# Document text
☆ ☆ ☆ ☆ ☆ ☆ ☆
# D500 hands-on feedback/review posted on Petapixel



## ahsanford (Jan 10, 2016)

You will find more insight in a fortune cookie than from this nonsense of D500 puff piece: 

http://petapixel.com/2016/01/09/i-shot-with-the-nikon-d500-here-are-my-thoughts/

My favorite bit:
_
"Not only does this camera have an astounding native range – ISO 100 to 51200 — but the quality in this range is just tremendous. What Nikon has done is basically made a DX sensor that shoots in the dark like a full-frame sensor. That’s how good the high ISO image quality is.

And if 51200 isn’t enough, the D500 offers not just HI-1, HI-2, or 3… but HI-5 for an equivalent of ISO 1640000. Yes. ISO One-Point-Six-Million. Million.

Overall, the image quality that the D500 delivers at high ISO is excellent. *I consider it a bad day at the office if I have to stretch to ISO 12800, but even here the D500 offers outstanding image quality, not to mention seven (!) more stops of headroom.*"_

I'm sure there's a fine sensor in there, but this is ridiculous.
☆ ☆ ☆ ☆ ☆ ☆ ☆
# Entries shown
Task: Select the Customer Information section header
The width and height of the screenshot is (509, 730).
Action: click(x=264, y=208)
☆ ☆ ☆ ☆ ☆ ☆ ☆
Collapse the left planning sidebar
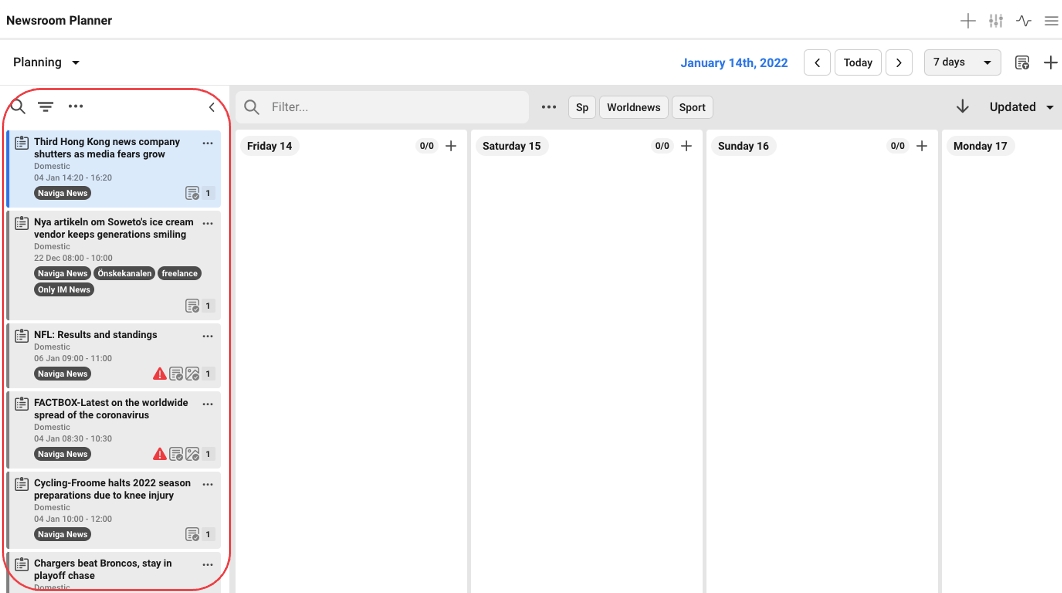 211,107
☆ ☆ ☆ ☆ ☆ ☆ ☆
# Instruction 1
Duplicate the forum post about the D500 review from "## ahsanford (Jan" up to and including "ISO One-Point-Six-Million. Million.".
# Instruction 2
Go on with the forum post about the D500 review from where it stops.

# Written answer 1
## ahsanford (Jan 10, 2016)

You will find more insight in a fortune cookie than from this nonsense of D500 puff piece: 

http://petapixel.com/2016/01/09/i-shot-with-the-nikon-d500-here-are-my-thoughts/

My favorite bit:
_
"Not only does this camera have an astounding native range – ISO 100 to 51200 — but the quality in this range is just tremendous. What Nikon has done is basically made a DX sensor that shoots in the dark like a full-frame sensor. That’s how good the high ISO image quality is.

And if 51200 isn’t enough, the D500 offers not just HI-1, HI-2, or 3… but HI-5 for an equivalent of ISO 1640000. Yes. ISO One-Point-Six-Million. Million.

# Written answer 2
- A


----------



## Mt Spokane Photography (Jan 10, 2016)

There is little doubt that Nikon gave the camera to someone who was going to give a positive review. He talks about features that the 7D MK II has had for almost two years now as though they were something new to cameras. As other commenters have noted, there is not even a single criticism of any of the features, no camera is perfect, and their will be negatives along with the positives.

Is the elimination of the flash a positive? Many D300 users will not say so, but pro users won't miss it.

Overall, its going to be a nice camera, I had a D300S, and the live view was beyond horrible. Is it any better now?


----------



## candc (Jan 10, 2016)

Sounds great but Being that the author is a field tester for Nikon? I don't have or plan on getting any Nikon gear but progress made is sure to follow in other camps so its a good thing. When the author says the ISO performance of the dx sensor is like ff I take that to mean a couple stops improvement.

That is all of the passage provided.